I pour into it like a freight train, but then…I sputter. I think. I swing and miss. I smash into the freakin’ thing like an inflatable wrecking ball.
We’ve all been there, at the wall. At Tough Mudder, I’ve stared that sucker down until I KNOW 100% I can jump and reach the top. That’s when I GO with all my might! I pour into it like a freight train, but then, a millimeter before I’m about to make my leap to Berlin Wall dominance, I sputter. I think. I swing and miss. I smash into the freakin’ thing like an inflatable wrecking ball.
Yes, it’s happened to me. It’s happened to you. It’s happened to all of us. When it happens, we don’t know why and there’s one of three main choices we can make. Option 1: Quit. Option 2: Go around. Option 3: Find a way over.
Since you’re here reading this post, I’m making the casual assumption that Option 1 is off the table. You didn’t sign-up for a mud run to run home for a box of tissues. You’re here for the long haul, for the exhilaration of not just starting something epic, but finishing it. You’re here because you don’t quit.

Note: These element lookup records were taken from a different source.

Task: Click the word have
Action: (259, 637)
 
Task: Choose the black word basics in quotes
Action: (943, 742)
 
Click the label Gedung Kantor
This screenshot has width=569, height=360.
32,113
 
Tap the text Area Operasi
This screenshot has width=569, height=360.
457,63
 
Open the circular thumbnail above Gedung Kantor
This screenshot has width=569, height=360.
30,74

When I first started this blog about a year ago now, I definitely hit a few walls along the way. But early on, I always found a way to climb those suckers and get things done and continue to build the Mud Run Maniac community. But in a year, things can change dramatically…
A little about me.
In the past year, my wife gave birth to our first daughter Cecily. It’s so true how the world changes when you have a child. Nothing matters anymore except big picture things like love, nourishment, care and patience. And it all happens so naturally. It’s truly beautiful.
If there’s a reverse positive to this story, it’s that other things in your life take a rain-check or at least a backseat. I’m passionate about mud running and I absolutely enjoy engaging with the Mud Run Maniac community. But when given the choice to toss my daughter in the air, watch her crawl, read her a story, take her with me to Home Depot – OR – blog…it’s a no-brainer.

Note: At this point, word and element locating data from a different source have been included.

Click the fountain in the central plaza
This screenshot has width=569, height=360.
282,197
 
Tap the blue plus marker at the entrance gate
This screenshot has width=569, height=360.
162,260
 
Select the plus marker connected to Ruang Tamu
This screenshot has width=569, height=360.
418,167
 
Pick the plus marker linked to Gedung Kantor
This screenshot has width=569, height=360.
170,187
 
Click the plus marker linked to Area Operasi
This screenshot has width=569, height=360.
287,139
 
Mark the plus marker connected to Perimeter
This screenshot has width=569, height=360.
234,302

In February, I started a new job. I work in Admissions at Hunter College in NYC. If you’ve caught any of my MapMyRun posts on Facebook or Twitter, you’ll notice their usually from Central Park…it’s just a few blocks away. I work primarily in marketing and communications, finding ways to employ new media as a means to have a positive effect on enrollment. Blah, blah, blah…it’s actually a great job, and I’m really excited about it. Two issues: 1) it’s far from home (over 1:30 one-way)…2) it takes a lot of time and energy.
So, by now you’re probably saying, “Welcome to the real world Paul. Would you like some cheese with that whine?” And you’re probably right since I’m a big fan of cheese.
But I’m sharing this with you because I know it happens to you too. It’s life and it’s not going away (well, hopefully not anytime soon). So the point is if you want to continue to do the things that exhilarate you, or reduce your stress or are goddamn EPIC, then you just need to do them! I realized, tonight maybe, that I really want to finish this race, but right now I don’t have the time to get over the wall, so I’m going around it. I’ve been staring at this thing waaaaay too long and whether I can fully make it over or not doesn’t matter at this point…I just want to get on with it and get to the next obstacle. Whether it’s at a Tough Mudder or just in life…sometimes, it’s the way it’s gotta be.
So, let’s make it official…I’m back. I finally signed up for Tough Mudder TriState just now (FYI it’s 4:55am 🙂 and Round Two of World’s Toughest Mudder is back on the radar. Thanks for sticking around. And if you’re a new reader or subscriber, just chalk this up to one of the many WTF moments that are bound to come.
Mud run maniacs rock! You’re all my heroes. Now let’s get back to training for epic shit!